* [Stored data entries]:
************
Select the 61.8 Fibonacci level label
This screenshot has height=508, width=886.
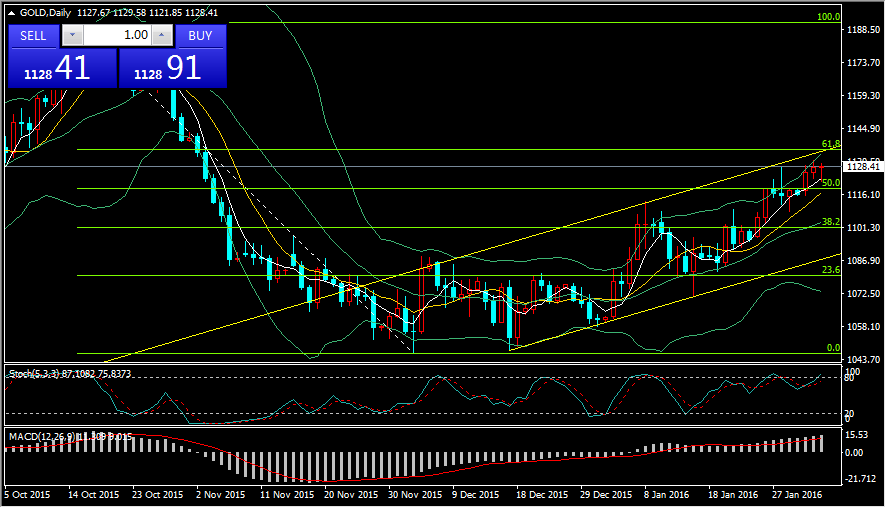(x=829, y=144)
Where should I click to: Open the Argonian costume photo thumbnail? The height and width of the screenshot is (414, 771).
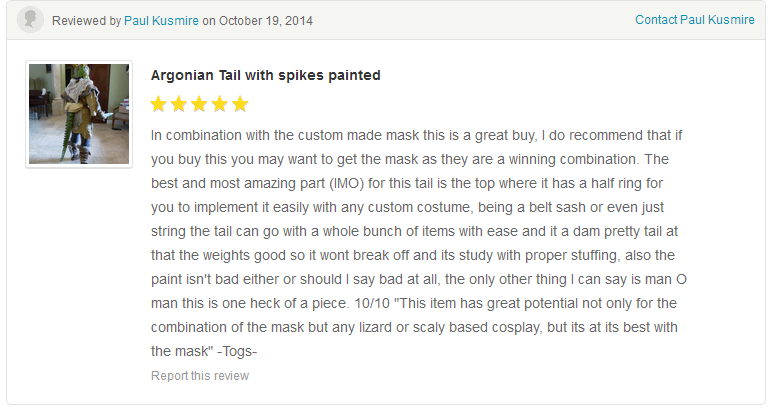[79, 114]
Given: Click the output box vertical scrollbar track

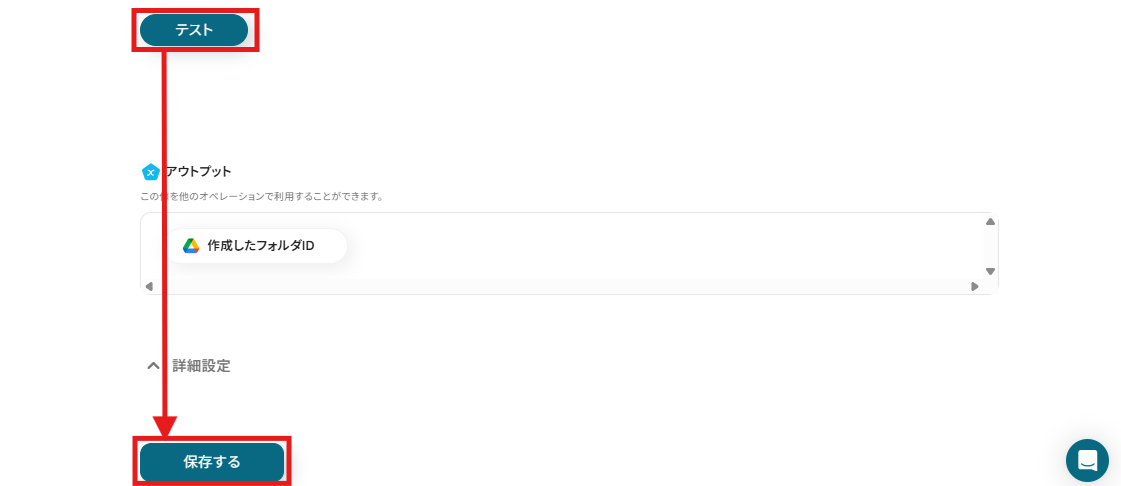Looking at the screenshot, I should pyautogui.click(x=990, y=247).
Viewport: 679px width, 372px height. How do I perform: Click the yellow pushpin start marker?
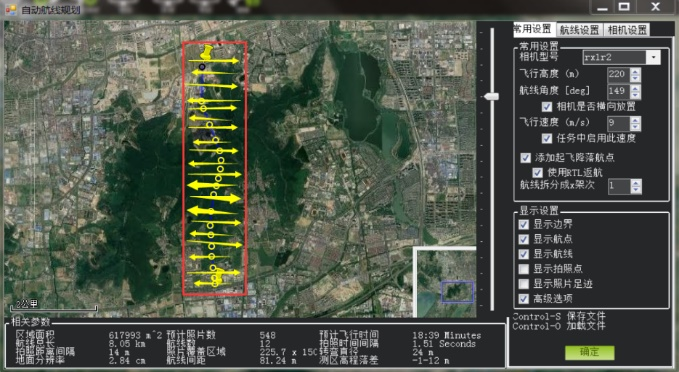click(x=207, y=52)
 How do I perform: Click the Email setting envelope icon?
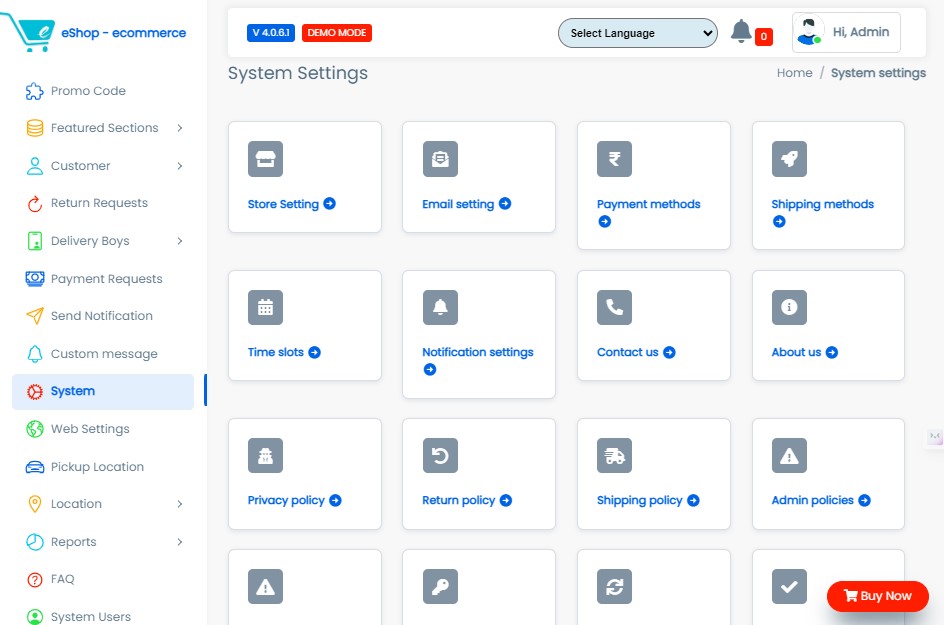tap(440, 159)
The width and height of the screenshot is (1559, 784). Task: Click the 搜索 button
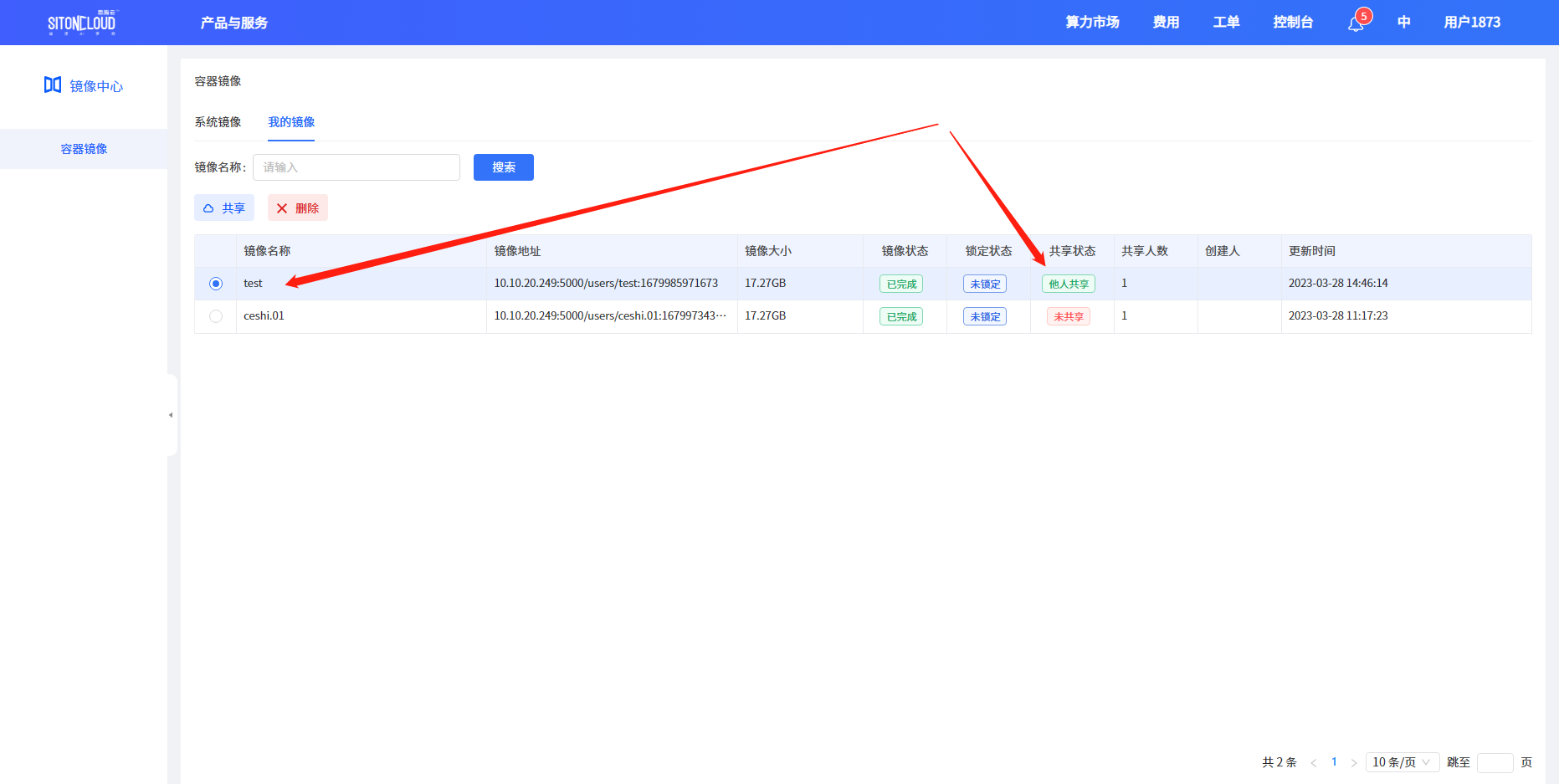(503, 167)
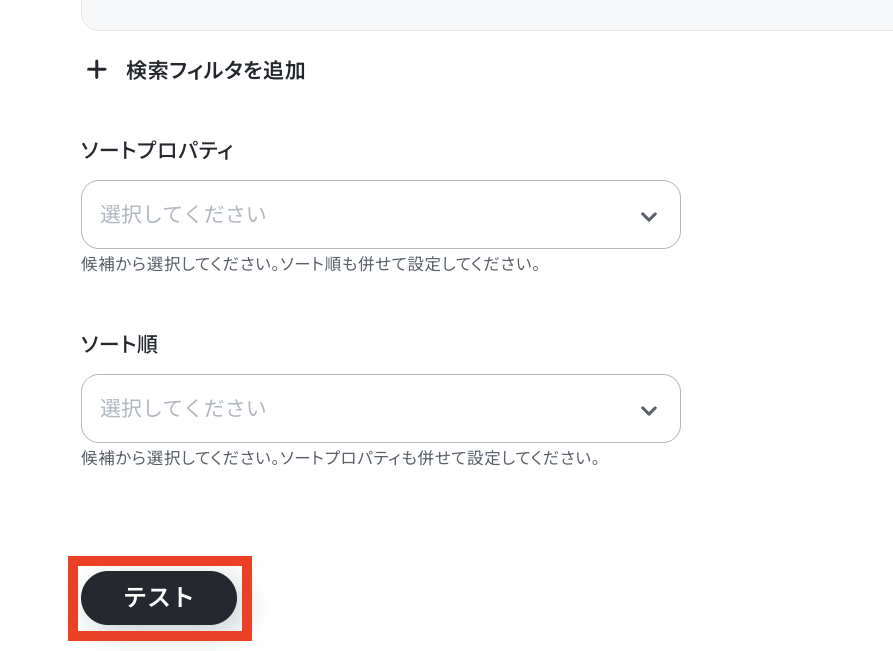
Task: Select the 選択してください placeholder under ソートプロパティ
Action: [183, 214]
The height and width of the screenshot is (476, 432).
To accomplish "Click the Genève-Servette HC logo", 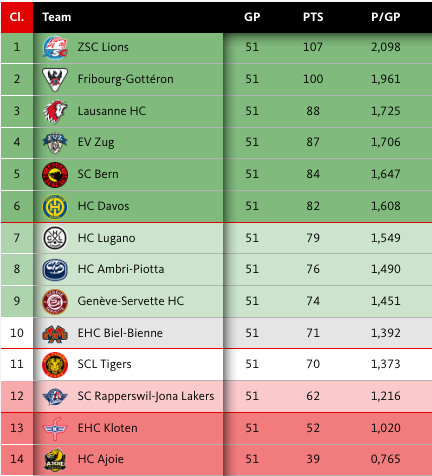I will (x=55, y=301).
************
* [What to work on]: Would you please reproduce the entries above, starting at the line with "Viewport: 679px width, 372px" and stopping after the line with "The height and width of the screenshot is (476, 432)."? Omit any pictures.

* [Response area]:
Viewport: 679px width, 372px height. How do I perform: Click the yellow pushpin start marker?
click(x=207, y=52)
 How do I perform: Click the Email setting envelope icon?
tap(440, 159)
The width and height of the screenshot is (1559, 784). Task: Click the 搜索 button
(503, 167)
Task: Select the 選択してください placeholder under ソートプロパティ
Action: [183, 214]
The height and width of the screenshot is (476, 432).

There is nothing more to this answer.